Ollama
The SemanticGraph is a higher level abstraction built on top of the [[GraphStorage]]. It uses LLMs for consolidation of information. If you are looking for a more low level graph storage without any LLM/RAG features, you should use the [[GraphStorage]] directly.
The SemanticGraph is responsible for:
- keeping the embeddings up to date
- consolidating node descriptions using LLMs (see [[Summarization]])
- store the graph topology
- perform similarity searches using embeddings.
Graph RAG consists really of just two key ingredients, graph extraction and graph management. The SemanticGraph if the graph management component. The [[GraphExtraction]] is the complementation to this, responsible for extracting nodes and edges from text.
In theory one could have a single storage or service for graph RAG. Something like Kuzu can indeed do vector, chunks and all. In the case of Kuzu there is a limitation in that it does not support embeddings of edges. This limits the types of graph RAG queries but that would still allow for a lot of graph RAG use cases. Same for Falkor and Neo4j, maybe in the future an all-in-one solution can be implemented in a separate package.

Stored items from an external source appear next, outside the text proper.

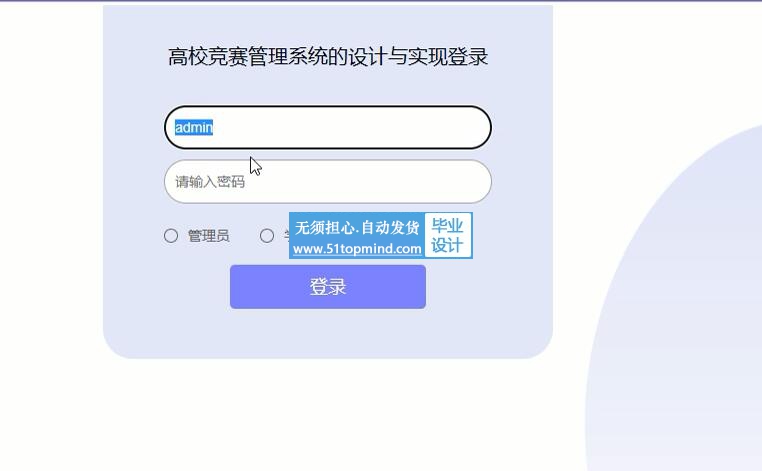The image size is (762, 471).
Task: Focus the username field containing admin
Action: coord(328,127)
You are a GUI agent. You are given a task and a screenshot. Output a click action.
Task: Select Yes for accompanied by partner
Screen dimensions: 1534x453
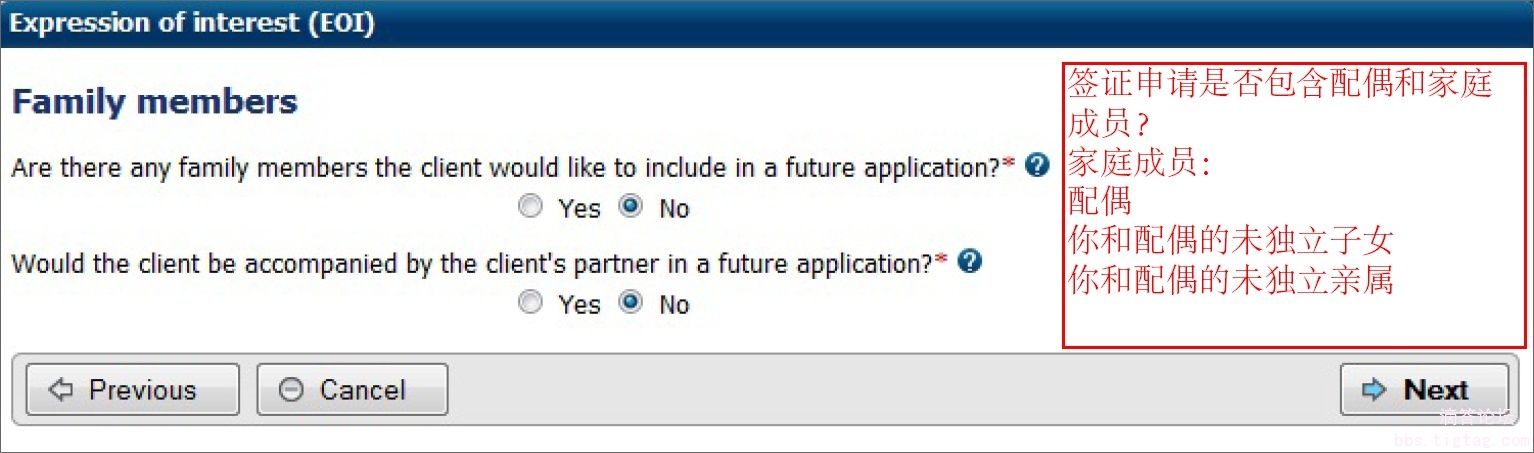(531, 302)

The naming of the CRUD methods in the SemanticGraph are deliberately different from the underlying [[GraphStorage]]. For example, tThe store uses upsert_node while the semantica graph uses embed_node. This is to emphasize the difference in functionality. The SemanticGraph does not just store the node, it also creates/updates the embedding and consolidates the description using LLMs.
Uniqueness
Strictly speaking the id is the primary key for nodes and edges in the graph. However, the id in Knwl is not a random thing (say uuid) but rather a deterministic identifier based on the content of the node/edge. This means that if you try to add the same node/edge twice, it will not create a duplicate, but rather update the existing one. This is important for deduplication and consolidation of information.

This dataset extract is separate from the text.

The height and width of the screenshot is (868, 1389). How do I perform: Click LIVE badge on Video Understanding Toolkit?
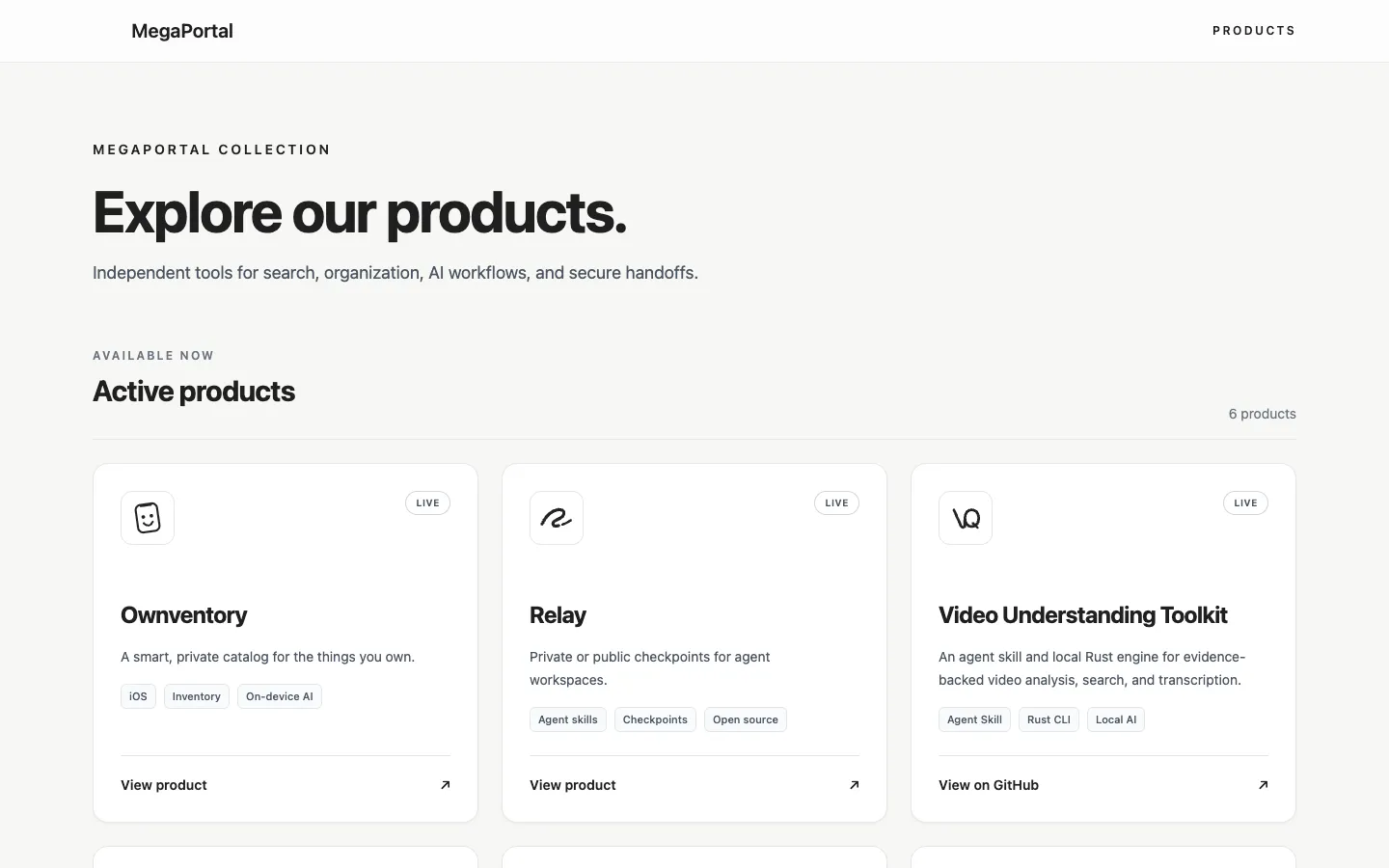point(1245,503)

The id field is optional for nodes/edges and if you supply it yourself this means that you take responsibility for uniqueness. If you do not supply an id, one will be generated for you based on the content of the node/edge. This is done using a hash function.
The hashing is defined within KnwlNode.hash_node() and KnwlEdge.hash_edge(). You alter the fields used therein to change the uniqueness criteria. For example, the content or description is not taken into account but you could add it if you want more strict uniqueness.
The fact that the hash happens on the level of the node/edge means that this also happens independently of the underlying graph storage. So even if you switch from say Neo4j to Kuzu, the uniqueness criteria remains the same.
The id as a primary key on the model level means that:
- you can have nodes/edges with the same name/label/content as long as the id is different
- fetching a node by name is possible but not guaranteed to be unique
- you can have multiple versions of the same node/edge as long as the id is different
- the storage layer does not need to take care of the id.
The hash method use a convenient prefix (e.g. ‘node|>afas9asd987’) to allow easy identification of the type of object when debugging or inspecting the graph. This prefix is not used anywhere and can be altered or dropped if needed.